Va riconosciuto che, pur mantenendo sempre uno standard qualitativo elevatissimo, le scelte artistiche dell’allora direttore Gianandrea Noseda non hanno incontrato il riscontro sperato in termini di pubblico. Da un lato, la concomitanza con altri importanti festival italiani non ha certo aiutato; dall’altro, va considerata la difficoltà strutturale nel coinvolgere le nuove generazioni di ascoltatori.
Dal 2021 il testimone della direzione artistica è passato a Mario Brunello, che ha scelto un orientamento diverso rispetto al suo predecessore, privilegiando in misura maggiore il panorama jazzistico nazionale.

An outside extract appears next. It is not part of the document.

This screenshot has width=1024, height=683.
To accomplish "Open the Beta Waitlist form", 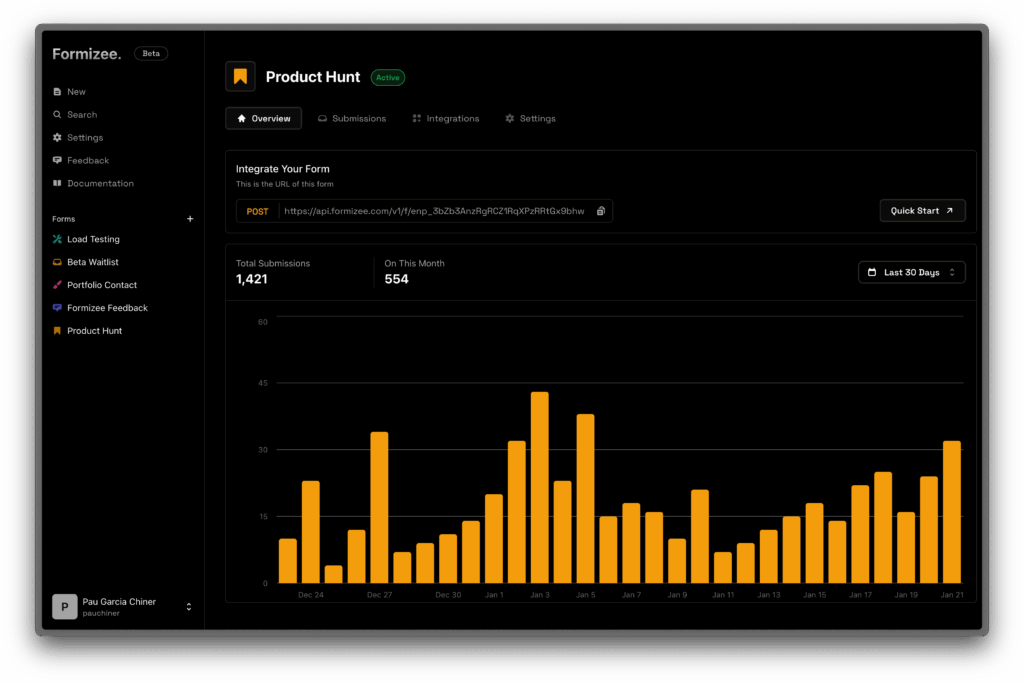I will (x=92, y=262).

In particolare, si è deciso di dare spazio e fiducia a giovani talenti emergenti, tra i quali spicca il nome di Simone Locarni.
Classe 1999 e originario del Lago Maggiore, Locarni si era già esibito lo scorso anno in trio con Klaus Gesing e Yuri Goloubev. In questa edizione ha ricevuto carta bianca per una residenza di tre concerti, inizialmente previsti sull’Isola Bella e in parte spostati presso il Centro Congressi a causa del maltempo. Abbiamo seguito il primo dei tre appuntamenti: ecco com’è andata.

Per l’occasione, Locarni ha riunito un quintetto inedito, battezzato “Radici”, pensato per esplorare il patrimonio musicale personale di ciascun componente. Si sono così intrecciate atmosfere mediterranee, portate da Michele Sannelli, Enrico Palmieri e Antonio Marmora, e sonorità latine evocate dal sax e dal flauto andino di Javier Girotto. Il concerto si è snodato attorno a composizioni originali firmate dai diversi membri dell’ensemble. Locarni è apparso ispirato e perfettamente a suo agio soprattutto nei brani di matrice latin, propri o firmati da Girotto, vere e proprie corride sonore scandite da un flusso impetuoso di note ed energia.
Dal punto di vista tecnico, Locarni mostra una preparazione solidissima. Sul piano compositivo, si intravedono già qualità interessanti e ampi margini di crescita: la scrittura potrà senz’altro affinarsi ulteriormente con il tempo e l’esperienza.
Molto positivo anche l’apporto degli altri membri del gruppo, con una menzione speciale per Michele Sannelli, anche lui vincitore, come Locarni, del concorso Bettinardi promosso dal Piacenza Jazz Club e oggi tra i musicisti più promettenti del nostro Paese. Girotto ha offerto il suo contributo sia come compositore sia come solista, in particolare con ispirate escursioni al sax soprano. Ottimo infine il lavoro della sezione ritmica, sempre solida, reattiva e coerente nell’accompagnamento.
Nel complesso, un concerto riuscito, capace di conquistare il pubblico – composto in larga parte da villeggianti stranieri – accorso numeroso al Centro Congressi di Stresa. Siamo certi che anche il recital per piano solo e il progetto con quartetto d’archi e la partecipazione di Fulvio Sigurtà sapranno riservare momenti altrettanto significativi.
Appuntamento all’anno prossimo per una nuova edizione di quelli che un tempo erano noti come “Midsummer Jazz Concerts”.